WORK REQUIRED
List every person named in the House aging committee text below.

DOCUMENT SEGMENT
The United States House Permanent Select Committee on Aging was a permanent select committee of the United States House of Representatives between 1974 and 1992.

The committee was created with the intent not of forming legislation directly, but of conducting investigations and holding hearings. In such a manner it would spur legislation and other action via regular committee channels. The action to approve the committee was passed on October 8, 1974, by a 299–44 margin in the House.

The committee became operational in June 1975 and initially had 35 members. Its first chair was Missouri's William J. Randall. The committee soon grew to 65 members. Florida's Claude Pepper, a powerful and influential member of Congress known for his commitment to representing the elderly, became chair in 1977 following Randall's retirement. In his late seventies and early eighties while chairing the committee, Pepper was renowned for his fast-paced presence in Congress; he used himself and the committee to focus attention against the problem of age stereotyping. The committee soon grew to 65 members. In 1983, Pepper stepped aside and Edward R. Roybal of California became chair.

During his tenure in Congress, Representative Mario Biaggi was Chairman of the US House Permanent Select Committee on Aging Subcommittee on Human Services.

The committee conducted research and held public hearings into the issues affecting older Americans. Hearings were given titles, such as 1983's "Endless Night, Endless Mourning: Living with Alzheimer's". In particular, the committee held hearings and published a number of reports on elder abuse, including Elder Abuse: An Examination of a Hidden Problem, Elder Abuse: A National Disgrace, and Elder Abuse: A Decade of Shame and Inaction.

Stored records
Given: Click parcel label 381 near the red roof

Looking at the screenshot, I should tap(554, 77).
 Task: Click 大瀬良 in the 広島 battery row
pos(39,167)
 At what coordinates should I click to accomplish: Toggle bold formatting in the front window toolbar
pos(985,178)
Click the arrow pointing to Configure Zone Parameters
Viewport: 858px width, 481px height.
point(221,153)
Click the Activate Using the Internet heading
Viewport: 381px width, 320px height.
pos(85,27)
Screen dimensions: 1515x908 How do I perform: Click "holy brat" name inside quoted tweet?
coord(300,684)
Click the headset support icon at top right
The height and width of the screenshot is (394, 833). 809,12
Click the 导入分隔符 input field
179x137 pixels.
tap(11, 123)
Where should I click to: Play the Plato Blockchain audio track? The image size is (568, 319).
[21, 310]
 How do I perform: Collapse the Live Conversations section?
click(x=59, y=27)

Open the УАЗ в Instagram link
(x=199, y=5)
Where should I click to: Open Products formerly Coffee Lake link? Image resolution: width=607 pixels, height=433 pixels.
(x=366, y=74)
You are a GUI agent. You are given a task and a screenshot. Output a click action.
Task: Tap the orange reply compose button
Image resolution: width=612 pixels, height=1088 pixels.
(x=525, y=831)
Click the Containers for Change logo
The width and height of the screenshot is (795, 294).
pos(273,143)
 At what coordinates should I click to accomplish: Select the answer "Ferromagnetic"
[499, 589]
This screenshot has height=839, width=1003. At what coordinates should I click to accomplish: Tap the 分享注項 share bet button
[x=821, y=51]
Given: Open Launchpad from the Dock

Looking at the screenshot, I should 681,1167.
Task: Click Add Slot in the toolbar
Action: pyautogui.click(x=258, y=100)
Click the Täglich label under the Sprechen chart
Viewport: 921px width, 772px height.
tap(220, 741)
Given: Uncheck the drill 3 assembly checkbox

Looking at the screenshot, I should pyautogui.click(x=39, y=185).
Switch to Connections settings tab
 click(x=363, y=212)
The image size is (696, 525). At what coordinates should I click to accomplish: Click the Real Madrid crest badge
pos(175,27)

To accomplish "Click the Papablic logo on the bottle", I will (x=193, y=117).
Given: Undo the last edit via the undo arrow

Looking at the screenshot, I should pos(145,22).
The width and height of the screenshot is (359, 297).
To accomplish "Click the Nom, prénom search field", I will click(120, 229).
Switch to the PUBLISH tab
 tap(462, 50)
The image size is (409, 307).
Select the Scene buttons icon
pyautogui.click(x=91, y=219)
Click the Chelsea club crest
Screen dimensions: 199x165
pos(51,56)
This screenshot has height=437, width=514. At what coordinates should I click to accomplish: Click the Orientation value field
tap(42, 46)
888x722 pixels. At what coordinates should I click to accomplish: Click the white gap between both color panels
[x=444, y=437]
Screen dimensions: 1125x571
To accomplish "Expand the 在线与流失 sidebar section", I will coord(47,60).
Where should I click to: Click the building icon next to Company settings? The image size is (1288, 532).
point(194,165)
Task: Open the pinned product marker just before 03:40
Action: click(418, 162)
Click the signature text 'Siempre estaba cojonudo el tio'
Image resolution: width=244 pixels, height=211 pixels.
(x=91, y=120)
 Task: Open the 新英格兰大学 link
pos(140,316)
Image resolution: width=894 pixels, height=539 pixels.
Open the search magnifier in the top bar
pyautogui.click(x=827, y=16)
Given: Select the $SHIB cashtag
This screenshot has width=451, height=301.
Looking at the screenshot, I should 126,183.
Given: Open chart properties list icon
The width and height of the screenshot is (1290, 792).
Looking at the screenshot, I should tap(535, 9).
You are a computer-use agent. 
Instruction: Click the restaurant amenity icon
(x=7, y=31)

WORKED SOLUTION
William J. Randall, Claude Pepper, Edward R. Roybal, Mario Biaggi